Tellement de gens nous ont dit combien de merles ils avaient vus pendant la pandémie qu’il semblait y avoir une explosion de la population. Les ventes de graines pour oiseaux et de mangeoires ont bondi. Les forums en ligne et les échanges sur Instagram relatifs à l’avifaune se sont multipliés. L’isolement et la distanciation sociale nous ont fait mettre les pieds dehors et tourner les yeux vers le ciel.
Merle d’Amérique Photo: Andrea Kingsley

En Amérique du Nord, les nombres d'oiseaux a diminué de trois milliards depuis 1970

Les oiseaux ont désespérément besoin de ce regain de popularité en ce moment. En Amérique du Nord, leur nombre a diminué de trois milliards depuis 1970. Les oiseaux que beaucoup d’entre nous tenaient pour acquis – hirondelles, martinets, alouettes, oiseaux de rivage – sont beaucoup moins abondants qu’avant. Les menaces multiples que font peser les changements climatiques, la perte d’habitat, la pollution, les chats errants et les animaux de compagnie non contrôlés, les vitres des fenêtres et les lignes de transmission déciment les populations plus rapidement que celles-ci peuvent se maintenir. Récemment, des scientifiques ont montré comment le déclin des populations d’oiseaux et d’autres espèces sauvages nuit à la dispersion naturelle des fruits et des graines des plantes, ce qui compromet la réponse de la nature aux changements climatiques car les aires de répartition potentielles des espèces se déplaçant rapidement.

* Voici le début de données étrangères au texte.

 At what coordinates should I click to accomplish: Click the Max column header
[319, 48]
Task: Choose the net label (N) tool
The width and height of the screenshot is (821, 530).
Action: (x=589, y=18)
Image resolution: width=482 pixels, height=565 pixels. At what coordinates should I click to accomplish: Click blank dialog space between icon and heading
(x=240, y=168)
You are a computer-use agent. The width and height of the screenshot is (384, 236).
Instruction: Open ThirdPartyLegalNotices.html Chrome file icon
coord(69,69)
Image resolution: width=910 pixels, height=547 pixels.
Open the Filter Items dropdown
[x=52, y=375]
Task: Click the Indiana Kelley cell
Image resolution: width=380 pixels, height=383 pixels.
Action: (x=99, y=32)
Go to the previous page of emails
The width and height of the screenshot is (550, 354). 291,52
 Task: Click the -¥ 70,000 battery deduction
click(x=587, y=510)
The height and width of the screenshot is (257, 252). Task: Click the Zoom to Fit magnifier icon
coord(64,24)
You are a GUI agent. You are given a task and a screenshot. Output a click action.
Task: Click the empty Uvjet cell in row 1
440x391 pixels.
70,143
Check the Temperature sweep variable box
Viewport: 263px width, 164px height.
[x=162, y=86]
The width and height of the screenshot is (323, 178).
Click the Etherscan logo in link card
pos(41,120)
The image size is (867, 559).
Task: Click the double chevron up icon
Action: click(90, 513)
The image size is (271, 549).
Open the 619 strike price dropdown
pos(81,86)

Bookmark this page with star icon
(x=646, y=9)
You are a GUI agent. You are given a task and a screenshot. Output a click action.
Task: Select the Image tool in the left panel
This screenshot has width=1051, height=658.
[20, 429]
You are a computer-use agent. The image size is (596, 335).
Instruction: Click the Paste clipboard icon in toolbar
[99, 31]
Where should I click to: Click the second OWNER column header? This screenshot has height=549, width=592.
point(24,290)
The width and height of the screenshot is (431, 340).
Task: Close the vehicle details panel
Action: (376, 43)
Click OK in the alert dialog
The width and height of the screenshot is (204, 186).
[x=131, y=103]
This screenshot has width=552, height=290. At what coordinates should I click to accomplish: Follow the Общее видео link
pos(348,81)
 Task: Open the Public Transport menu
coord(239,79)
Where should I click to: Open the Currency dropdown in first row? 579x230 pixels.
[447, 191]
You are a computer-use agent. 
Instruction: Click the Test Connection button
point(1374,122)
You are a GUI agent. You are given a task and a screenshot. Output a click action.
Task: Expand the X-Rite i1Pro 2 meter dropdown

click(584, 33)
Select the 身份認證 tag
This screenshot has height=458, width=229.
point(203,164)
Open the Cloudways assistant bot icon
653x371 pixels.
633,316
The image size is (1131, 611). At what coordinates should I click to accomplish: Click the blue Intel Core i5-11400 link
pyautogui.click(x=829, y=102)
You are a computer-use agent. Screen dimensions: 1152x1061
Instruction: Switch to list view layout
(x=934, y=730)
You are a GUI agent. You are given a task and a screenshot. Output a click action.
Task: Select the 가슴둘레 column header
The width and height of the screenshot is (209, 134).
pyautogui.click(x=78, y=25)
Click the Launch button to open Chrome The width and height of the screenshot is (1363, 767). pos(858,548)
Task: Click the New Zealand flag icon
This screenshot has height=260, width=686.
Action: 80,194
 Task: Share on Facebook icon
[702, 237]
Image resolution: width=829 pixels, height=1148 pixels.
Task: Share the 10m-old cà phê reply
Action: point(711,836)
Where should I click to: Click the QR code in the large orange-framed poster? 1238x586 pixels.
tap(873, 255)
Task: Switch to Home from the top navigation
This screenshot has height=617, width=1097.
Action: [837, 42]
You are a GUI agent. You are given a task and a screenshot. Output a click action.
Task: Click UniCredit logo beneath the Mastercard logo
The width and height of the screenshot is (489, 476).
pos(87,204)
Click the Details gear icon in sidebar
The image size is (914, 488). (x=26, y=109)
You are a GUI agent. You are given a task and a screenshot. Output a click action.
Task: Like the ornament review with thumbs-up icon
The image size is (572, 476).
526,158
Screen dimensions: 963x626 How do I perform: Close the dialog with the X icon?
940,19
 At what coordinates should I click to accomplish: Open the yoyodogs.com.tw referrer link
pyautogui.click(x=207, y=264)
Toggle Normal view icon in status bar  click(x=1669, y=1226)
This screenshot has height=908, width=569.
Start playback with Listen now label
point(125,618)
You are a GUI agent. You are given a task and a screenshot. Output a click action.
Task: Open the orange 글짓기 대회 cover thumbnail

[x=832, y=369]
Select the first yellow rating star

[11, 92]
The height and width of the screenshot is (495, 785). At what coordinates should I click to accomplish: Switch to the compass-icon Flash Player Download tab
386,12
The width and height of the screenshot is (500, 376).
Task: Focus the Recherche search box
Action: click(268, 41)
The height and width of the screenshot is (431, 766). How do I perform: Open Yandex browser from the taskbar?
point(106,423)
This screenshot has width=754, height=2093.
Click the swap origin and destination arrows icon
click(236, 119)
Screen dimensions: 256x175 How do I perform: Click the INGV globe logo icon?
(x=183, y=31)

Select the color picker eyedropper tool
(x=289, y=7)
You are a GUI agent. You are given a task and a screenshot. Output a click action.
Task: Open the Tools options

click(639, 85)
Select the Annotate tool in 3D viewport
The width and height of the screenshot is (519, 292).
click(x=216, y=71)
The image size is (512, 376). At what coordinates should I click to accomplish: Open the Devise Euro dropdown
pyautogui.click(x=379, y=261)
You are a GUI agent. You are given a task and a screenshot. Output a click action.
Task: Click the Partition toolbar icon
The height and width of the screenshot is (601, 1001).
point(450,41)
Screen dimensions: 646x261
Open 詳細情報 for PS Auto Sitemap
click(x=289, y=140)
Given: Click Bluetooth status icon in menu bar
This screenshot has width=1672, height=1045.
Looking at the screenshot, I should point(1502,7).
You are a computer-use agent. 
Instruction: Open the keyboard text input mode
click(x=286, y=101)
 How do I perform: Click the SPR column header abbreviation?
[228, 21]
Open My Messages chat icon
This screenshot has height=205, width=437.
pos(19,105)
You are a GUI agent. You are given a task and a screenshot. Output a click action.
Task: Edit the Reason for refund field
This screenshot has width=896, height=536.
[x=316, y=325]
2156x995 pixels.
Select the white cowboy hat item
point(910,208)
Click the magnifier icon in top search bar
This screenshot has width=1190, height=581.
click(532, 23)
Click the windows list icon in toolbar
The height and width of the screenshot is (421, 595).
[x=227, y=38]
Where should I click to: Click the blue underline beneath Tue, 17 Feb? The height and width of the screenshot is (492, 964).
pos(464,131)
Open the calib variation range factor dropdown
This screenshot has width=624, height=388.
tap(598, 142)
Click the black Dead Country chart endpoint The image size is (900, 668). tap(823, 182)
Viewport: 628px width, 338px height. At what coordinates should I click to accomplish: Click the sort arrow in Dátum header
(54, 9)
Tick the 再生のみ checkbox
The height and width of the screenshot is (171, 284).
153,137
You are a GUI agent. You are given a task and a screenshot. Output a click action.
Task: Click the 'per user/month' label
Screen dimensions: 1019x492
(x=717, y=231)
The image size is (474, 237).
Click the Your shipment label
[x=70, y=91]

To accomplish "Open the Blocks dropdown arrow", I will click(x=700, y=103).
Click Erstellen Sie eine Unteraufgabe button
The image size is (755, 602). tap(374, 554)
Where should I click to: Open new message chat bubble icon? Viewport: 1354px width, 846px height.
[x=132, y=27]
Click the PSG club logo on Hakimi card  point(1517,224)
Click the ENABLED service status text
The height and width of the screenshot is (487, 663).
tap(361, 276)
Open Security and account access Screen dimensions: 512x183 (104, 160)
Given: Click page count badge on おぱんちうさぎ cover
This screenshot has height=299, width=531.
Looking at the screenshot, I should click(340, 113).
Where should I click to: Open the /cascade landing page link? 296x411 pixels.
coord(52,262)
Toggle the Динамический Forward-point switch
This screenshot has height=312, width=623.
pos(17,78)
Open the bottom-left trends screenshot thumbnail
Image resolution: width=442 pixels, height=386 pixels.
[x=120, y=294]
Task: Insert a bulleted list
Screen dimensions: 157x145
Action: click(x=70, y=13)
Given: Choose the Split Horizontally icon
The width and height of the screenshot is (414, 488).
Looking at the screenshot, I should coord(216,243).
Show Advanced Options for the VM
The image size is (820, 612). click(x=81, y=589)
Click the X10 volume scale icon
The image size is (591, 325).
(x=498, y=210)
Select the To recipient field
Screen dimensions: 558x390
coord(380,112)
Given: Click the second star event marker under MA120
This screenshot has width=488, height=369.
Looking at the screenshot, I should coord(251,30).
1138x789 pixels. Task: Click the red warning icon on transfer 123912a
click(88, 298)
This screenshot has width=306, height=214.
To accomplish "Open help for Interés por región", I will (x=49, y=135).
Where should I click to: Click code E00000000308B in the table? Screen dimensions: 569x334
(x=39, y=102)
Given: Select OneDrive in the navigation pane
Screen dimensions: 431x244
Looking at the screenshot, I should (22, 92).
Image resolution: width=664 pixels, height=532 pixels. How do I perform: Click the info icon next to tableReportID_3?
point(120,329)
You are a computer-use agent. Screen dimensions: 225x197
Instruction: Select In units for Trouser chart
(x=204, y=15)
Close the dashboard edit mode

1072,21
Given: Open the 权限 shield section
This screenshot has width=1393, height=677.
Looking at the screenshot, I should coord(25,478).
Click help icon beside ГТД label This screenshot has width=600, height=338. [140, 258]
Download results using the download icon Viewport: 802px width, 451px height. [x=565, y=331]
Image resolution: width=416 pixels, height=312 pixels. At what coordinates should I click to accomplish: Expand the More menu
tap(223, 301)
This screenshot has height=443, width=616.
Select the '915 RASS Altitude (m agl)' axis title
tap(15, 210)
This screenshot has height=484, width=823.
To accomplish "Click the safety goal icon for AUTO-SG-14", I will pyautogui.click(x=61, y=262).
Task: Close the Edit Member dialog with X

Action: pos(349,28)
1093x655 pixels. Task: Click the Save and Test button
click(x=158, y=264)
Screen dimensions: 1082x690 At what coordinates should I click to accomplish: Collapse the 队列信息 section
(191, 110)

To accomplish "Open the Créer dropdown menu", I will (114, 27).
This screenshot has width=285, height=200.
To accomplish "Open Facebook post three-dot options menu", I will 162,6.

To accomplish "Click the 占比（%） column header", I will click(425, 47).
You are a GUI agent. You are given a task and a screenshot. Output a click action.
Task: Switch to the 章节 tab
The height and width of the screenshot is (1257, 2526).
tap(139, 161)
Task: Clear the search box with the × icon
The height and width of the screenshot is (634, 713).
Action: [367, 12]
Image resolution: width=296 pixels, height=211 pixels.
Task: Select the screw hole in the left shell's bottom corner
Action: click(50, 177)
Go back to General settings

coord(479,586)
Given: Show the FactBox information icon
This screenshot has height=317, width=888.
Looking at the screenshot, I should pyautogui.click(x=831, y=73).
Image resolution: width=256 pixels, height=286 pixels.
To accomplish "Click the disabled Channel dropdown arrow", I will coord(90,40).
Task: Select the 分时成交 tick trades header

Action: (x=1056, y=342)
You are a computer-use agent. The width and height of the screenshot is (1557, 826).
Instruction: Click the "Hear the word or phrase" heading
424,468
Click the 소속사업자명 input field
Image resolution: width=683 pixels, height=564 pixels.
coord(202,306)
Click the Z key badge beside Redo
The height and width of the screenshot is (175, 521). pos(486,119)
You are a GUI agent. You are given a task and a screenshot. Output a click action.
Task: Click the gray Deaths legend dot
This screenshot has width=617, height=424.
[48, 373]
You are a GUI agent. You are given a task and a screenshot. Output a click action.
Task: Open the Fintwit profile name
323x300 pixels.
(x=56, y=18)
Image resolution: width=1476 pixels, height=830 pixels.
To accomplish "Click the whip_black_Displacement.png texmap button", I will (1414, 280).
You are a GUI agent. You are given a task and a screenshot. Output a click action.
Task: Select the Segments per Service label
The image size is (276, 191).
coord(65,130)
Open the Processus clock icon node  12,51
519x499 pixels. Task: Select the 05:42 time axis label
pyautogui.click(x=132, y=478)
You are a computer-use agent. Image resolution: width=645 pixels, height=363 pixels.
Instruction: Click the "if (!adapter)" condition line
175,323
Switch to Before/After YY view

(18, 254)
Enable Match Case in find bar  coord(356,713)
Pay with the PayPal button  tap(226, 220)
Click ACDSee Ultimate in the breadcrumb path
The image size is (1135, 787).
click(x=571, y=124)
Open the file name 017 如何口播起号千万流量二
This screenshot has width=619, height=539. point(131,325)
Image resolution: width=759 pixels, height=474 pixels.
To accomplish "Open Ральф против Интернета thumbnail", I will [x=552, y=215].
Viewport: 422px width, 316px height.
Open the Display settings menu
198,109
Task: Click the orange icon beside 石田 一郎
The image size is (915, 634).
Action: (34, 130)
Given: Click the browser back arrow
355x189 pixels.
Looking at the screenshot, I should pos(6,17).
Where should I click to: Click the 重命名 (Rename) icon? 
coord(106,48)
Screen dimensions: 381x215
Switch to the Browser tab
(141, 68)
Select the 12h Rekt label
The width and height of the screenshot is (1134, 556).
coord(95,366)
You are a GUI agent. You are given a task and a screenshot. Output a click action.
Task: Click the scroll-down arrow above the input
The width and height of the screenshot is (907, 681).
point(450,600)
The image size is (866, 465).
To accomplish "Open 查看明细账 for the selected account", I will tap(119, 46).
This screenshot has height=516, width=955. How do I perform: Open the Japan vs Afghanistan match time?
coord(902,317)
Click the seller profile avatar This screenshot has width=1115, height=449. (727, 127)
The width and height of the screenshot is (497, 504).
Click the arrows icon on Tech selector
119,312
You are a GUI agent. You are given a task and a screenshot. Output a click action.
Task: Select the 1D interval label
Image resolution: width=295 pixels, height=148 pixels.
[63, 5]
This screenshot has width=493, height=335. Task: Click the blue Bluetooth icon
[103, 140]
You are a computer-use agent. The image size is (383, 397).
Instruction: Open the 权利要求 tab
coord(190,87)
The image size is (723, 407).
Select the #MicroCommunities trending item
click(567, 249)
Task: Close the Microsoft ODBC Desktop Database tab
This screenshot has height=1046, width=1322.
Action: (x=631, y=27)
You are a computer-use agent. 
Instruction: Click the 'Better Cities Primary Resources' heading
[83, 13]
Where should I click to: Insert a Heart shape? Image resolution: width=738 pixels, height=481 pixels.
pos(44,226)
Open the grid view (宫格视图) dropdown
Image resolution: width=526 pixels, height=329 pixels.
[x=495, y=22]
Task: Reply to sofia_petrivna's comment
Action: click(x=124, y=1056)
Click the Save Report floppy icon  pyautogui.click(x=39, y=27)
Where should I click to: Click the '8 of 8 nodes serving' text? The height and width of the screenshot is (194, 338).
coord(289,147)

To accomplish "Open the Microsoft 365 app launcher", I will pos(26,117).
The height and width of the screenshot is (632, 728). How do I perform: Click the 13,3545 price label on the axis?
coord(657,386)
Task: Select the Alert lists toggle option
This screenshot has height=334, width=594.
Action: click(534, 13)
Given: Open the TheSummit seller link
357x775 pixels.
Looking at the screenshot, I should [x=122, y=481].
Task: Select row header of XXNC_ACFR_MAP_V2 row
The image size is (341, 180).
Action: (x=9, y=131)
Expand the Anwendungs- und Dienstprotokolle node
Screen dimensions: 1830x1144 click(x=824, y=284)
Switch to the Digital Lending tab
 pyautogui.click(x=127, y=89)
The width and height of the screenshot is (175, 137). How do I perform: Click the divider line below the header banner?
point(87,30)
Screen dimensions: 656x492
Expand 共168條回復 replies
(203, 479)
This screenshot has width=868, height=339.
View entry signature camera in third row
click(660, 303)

Il y a plus de cent ans, des dirigeants visionnaires du Canada et des États-Unis ont adopté un traité de grande portée pour protéger les oiseaux migrateurs dont nos pays partagent les aires. Ce traité, signé ultérieurement par le Mexique, a permis d’endiguer la chasse non réglementée généralisée; c’est un des accords de conservation les plus anciens et les plus efficaces au monde. Jusqu’à ses derniers jours tumultueux au pouvoir, l’administration Trump a tenté de vider le traité de sa substance, mais les changements ont été annulés l’an dernier par l’administration Biden. Le gouvernement canadien et la société civile des deux pays ont fait pression avec succès pour que les éléments essentiels du traité soient conservés.

 Avocettes d’Amérique Photo: Debra Herst
Sturnelle de l’Ouest Photo: Val George
Maintenant, c’est au tour du Canada de prendre des mesures pour donner plus de mordant au traité. Le nouveau règlement fédéral sur les oiseaux migrateurs, proposé en 2019, attend d’être adopté par notre ministre de l’Environnement et du Changement climatique, Steven Guilbeault. Plus que la plupart des citoyens, ce dernier comprendra comment cette démarche visant à respecter les engagements mondiaux du Canada en matière de conservation de la biodiversité servira également à atténuer les effets des changements climatiques.

Entre autres avancées pour les oiseaux, le nouveau règlement, une fois adopté, lèvera l’ambiguïté actuelle relative au fait qu’il est interdit de capturer, tuer, blesser ou harceler les oiseaux migrateurs. Par exemple, il protégera les nids du magnifique Grand Pic, une espèce forestière de première importance, dont les cavités qu’elle creuse fournissent des sites de nidification essentiels aux oiseaux résidents comme les chouettes et les hiboux, des oiseaux migrateurs en péril et des mammifères comme la Martre d’Amérique et les écureuils volants (polatouches). De plus, la nouvelle réglementation prendra en compte les droits constitutionnels des peuples autochtones au titre de l’article 35 de la Loi constitutionnelle de 1982, ce qui constituera une étape importante vers la réconciliation.

Les nouvelles modifications – attendues depuis longtemps – qui seront apportées à l’échelle nationale aux moyens de protection des oiseaux migrateurs sont judicieuses et seront efficaces. Ces deux dernières années, la nature et le plein air nous ont donné un espoir rassurant et un répit bien nécessaire en ces temps difficiles. Les oiseaux, en particulier, nous ont enchantés et ont apporté un soulagement bienvenu au stress. En effet, ils ont contribué à nous sauver; nous leur devons de tout mettre en oeuvre pour assurer leur avenir.